A welcome commitment you might think. But it depends on what you understand by the term “fix”.
Waterworks Rd, for example, is Brisbane City Council’s responsibility, not the federal government’s. Certainly, the council would welcome any help from Canberra in paying for its maintenance, but it remains a local government road.
Across the country, local roads suffer a significant under-investment which is having an increasing impact on both the efficiency of freight movements and the quality of road safety.
That federal candidates have taken the trouble to address local roads in their campaigning for the 18 May election shows that the voting public regard the issue as important.

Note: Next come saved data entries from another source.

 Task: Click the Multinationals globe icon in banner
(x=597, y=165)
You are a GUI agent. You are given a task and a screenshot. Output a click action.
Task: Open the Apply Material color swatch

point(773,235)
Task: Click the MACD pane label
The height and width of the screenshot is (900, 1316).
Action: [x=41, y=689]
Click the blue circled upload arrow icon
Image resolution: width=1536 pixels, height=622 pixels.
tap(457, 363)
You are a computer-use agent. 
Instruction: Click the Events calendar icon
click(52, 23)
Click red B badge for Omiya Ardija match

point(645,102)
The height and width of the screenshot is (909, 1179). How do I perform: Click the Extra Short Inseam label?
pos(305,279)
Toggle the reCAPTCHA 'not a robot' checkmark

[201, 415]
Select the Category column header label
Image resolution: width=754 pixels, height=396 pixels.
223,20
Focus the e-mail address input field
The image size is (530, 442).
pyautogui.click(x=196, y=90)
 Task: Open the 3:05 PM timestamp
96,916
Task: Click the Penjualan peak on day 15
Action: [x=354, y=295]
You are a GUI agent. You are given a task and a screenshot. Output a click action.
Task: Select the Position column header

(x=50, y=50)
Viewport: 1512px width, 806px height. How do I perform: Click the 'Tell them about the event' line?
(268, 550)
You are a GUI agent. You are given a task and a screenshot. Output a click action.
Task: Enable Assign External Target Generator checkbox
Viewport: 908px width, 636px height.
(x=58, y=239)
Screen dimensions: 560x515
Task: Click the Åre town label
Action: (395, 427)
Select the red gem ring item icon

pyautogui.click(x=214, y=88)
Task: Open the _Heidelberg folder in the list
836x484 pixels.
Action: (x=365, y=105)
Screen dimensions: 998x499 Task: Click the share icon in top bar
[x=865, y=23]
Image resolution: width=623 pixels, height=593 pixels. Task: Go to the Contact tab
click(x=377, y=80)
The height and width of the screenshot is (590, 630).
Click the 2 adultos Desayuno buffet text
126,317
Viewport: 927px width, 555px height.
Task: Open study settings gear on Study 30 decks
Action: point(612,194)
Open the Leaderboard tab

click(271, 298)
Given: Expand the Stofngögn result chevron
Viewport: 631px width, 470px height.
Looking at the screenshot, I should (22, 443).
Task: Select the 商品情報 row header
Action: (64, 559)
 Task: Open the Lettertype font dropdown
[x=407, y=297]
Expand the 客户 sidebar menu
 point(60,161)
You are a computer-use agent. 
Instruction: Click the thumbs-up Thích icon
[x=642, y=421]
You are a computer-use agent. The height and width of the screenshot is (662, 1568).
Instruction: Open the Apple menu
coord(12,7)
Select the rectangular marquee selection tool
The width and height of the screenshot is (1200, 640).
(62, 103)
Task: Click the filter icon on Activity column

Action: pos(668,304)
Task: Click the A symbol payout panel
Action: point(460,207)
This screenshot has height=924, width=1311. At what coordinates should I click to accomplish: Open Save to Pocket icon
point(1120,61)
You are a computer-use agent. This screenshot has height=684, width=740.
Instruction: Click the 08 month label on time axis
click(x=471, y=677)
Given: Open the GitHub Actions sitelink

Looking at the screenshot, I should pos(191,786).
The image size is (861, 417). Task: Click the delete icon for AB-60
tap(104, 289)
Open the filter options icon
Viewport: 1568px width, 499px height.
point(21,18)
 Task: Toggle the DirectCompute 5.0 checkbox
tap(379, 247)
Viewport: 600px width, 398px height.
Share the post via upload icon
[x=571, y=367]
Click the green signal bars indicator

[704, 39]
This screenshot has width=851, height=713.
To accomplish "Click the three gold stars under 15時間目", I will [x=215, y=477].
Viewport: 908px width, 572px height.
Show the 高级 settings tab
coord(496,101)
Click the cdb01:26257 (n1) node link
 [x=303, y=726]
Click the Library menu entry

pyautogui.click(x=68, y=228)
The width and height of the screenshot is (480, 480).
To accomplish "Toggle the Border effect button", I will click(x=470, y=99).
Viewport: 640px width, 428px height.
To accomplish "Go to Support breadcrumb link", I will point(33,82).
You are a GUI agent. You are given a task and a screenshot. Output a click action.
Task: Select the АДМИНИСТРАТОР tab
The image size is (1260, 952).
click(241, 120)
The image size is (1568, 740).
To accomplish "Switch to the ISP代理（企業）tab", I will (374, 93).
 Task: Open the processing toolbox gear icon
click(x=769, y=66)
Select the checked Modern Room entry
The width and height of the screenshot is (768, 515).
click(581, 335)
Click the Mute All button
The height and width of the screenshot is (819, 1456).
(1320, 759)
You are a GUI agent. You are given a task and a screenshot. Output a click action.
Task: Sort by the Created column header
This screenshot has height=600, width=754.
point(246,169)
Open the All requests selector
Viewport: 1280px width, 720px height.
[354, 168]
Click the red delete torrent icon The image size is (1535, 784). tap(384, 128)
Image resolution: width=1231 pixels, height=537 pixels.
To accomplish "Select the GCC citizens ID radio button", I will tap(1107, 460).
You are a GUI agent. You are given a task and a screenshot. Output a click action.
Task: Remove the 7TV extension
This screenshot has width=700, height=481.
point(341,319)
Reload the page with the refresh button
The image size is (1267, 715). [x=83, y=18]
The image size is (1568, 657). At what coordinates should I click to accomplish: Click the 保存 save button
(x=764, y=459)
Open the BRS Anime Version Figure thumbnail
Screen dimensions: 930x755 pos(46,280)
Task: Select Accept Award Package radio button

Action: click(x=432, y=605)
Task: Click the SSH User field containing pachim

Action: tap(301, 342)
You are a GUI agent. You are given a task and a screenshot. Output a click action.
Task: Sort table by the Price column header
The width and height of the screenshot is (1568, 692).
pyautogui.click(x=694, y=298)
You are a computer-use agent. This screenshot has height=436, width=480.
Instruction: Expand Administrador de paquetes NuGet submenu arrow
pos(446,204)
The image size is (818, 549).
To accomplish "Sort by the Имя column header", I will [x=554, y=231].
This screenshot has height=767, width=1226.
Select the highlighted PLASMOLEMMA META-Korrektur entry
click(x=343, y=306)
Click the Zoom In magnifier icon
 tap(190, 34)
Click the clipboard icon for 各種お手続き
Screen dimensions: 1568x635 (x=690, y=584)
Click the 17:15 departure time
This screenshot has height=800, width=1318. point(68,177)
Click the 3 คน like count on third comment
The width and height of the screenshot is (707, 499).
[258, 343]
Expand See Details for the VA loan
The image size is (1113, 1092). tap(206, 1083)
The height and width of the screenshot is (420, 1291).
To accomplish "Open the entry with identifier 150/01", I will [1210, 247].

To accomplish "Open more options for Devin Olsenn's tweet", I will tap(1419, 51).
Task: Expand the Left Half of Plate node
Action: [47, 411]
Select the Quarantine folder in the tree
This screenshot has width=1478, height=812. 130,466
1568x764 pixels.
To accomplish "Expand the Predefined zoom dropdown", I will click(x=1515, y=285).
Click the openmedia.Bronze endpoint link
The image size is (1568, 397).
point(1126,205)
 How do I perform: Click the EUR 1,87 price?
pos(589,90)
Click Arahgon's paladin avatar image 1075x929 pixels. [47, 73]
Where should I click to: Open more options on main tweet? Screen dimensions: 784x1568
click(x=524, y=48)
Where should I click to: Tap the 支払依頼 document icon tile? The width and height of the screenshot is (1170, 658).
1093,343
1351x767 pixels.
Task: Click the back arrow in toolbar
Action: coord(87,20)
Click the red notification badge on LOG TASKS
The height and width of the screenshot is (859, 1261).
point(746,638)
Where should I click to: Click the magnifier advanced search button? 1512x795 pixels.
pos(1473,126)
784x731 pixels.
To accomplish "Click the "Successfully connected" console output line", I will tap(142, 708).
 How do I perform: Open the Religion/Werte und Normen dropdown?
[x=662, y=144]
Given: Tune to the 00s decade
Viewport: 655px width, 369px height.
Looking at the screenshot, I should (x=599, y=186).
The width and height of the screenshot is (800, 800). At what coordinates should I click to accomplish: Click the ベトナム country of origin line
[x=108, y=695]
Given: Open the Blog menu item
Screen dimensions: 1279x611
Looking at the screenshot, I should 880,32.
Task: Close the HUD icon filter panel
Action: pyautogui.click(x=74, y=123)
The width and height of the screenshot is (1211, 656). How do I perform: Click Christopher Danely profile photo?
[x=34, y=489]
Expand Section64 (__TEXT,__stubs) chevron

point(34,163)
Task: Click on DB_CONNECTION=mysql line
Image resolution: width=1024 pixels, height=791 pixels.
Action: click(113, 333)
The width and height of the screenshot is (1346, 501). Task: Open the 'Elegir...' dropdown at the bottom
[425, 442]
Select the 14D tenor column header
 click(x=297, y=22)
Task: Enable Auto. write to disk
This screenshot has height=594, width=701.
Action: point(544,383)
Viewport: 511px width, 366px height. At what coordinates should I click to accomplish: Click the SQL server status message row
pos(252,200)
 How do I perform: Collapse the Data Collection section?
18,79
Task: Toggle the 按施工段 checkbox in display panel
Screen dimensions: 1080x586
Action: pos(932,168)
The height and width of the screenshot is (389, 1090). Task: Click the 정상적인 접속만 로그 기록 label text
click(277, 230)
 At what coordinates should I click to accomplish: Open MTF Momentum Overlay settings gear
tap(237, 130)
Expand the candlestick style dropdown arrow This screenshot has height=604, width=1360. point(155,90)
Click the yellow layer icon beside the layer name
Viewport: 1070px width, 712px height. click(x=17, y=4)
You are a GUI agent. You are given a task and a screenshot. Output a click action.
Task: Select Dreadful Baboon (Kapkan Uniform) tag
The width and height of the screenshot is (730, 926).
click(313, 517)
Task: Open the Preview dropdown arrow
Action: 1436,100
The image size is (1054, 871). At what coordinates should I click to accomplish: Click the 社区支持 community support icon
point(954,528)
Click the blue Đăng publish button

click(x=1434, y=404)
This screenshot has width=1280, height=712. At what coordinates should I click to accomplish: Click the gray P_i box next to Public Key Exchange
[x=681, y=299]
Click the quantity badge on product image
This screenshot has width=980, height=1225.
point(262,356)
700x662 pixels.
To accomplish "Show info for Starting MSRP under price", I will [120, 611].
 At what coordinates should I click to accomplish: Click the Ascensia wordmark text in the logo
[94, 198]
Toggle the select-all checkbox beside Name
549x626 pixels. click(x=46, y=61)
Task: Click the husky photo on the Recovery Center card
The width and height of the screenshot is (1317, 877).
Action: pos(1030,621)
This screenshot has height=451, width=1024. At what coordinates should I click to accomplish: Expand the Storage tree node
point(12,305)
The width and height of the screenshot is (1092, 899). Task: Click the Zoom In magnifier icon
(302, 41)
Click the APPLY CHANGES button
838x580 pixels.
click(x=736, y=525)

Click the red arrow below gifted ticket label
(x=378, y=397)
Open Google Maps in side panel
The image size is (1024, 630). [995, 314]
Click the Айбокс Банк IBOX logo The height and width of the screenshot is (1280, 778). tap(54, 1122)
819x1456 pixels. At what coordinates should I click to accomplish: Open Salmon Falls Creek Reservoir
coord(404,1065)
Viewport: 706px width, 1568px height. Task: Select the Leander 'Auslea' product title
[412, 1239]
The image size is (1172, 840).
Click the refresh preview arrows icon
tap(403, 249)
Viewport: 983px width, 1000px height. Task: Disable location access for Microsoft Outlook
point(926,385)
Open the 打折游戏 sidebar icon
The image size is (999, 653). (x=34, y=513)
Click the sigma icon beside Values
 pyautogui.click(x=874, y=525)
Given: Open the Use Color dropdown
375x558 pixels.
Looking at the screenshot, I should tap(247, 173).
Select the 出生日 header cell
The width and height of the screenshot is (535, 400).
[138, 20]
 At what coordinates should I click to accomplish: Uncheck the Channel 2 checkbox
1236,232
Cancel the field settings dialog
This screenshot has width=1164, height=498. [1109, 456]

The Morrison Government last month announced a substantial funding increase for road maintenance, a decision that was welcomed but in truth it only went part of the way towards repairing the road infrastructure deficit around Australia.
For example, the Government revealed a 25 percent boost to Roads to Recovery funding over the next five years, which translates into an average $20 million a year increase in funding for local roads in Queensland.
However, the Australian Local Government Association’s State of the Assets report estimates that around 11 percent of local government transport assets, with a replacement value of around $20 billion, are in poor or very poor condition and in need of urgent maintenance or renewal.
So, a welcome boost to necessary funding but not enough.
ALGA and the LGAQ are calling on all parties contesting the poll to commit to investing $800 million a year into Roads to Recovery to help plug the deficit in road infrastructure funding in local government.
That deficit represents an overall underspend of $1.2 billion a year, an outcome which directly affects road safety in Australia.
A commitment to improving road safety is included in the LGAQ’s seven-point federal election plan. With its pre-Budget announcement last month, the Liberal National Party coalition has addressed the issue, albeit only partially.
While Labor has signed up to some big spending road and transport infrastructure programs in Queensland if it wins the election, not a lot of them involve local roads, where half of road crashes happen. Moreover, far more deaths occur on rural and regional roads than on metropolitan roads.
Time for Labor and the other parties to come clean on where they stand regarding specific commitments to Roads to Recovery, the Black Spot program and other vital road safety programs.